### EXERCISE
Tally the lines in the data below that contain the string "screenshot". Give only the number.

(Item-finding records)
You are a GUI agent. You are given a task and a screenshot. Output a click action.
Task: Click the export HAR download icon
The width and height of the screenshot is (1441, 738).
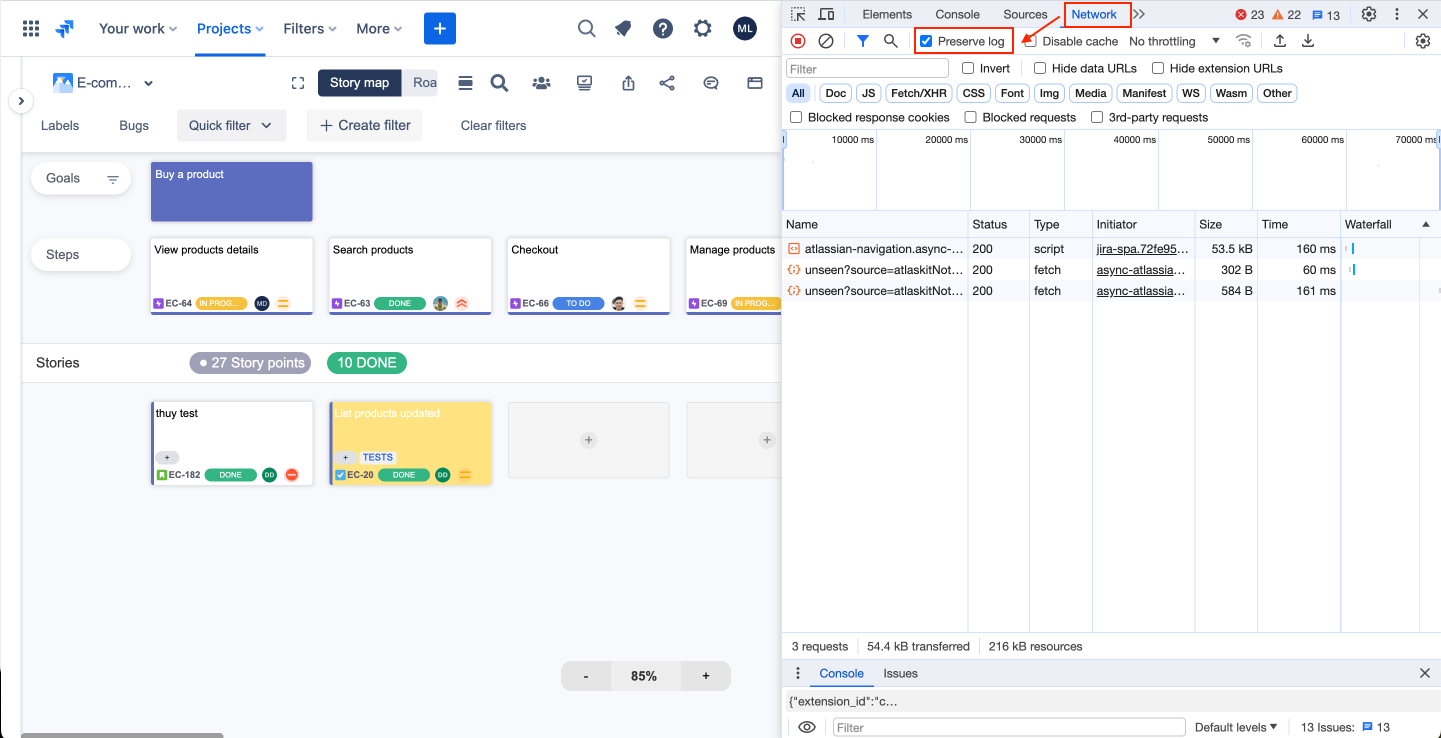[1307, 41]
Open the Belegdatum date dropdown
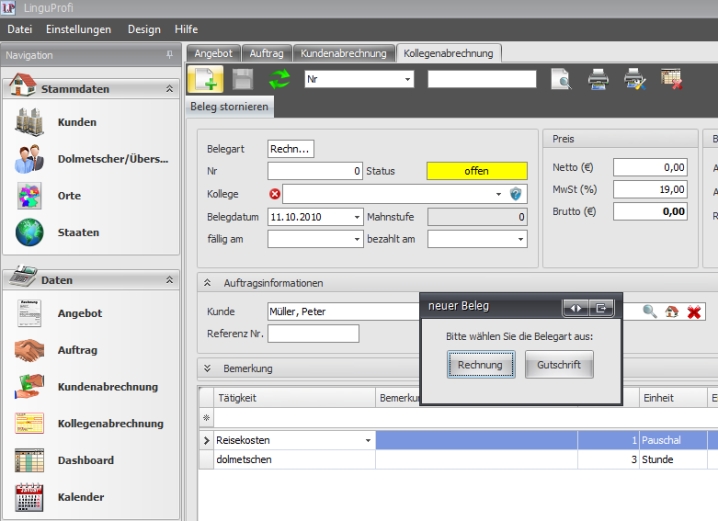Screen dimensions: 718x521 357,216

### TASK RESPONSE
2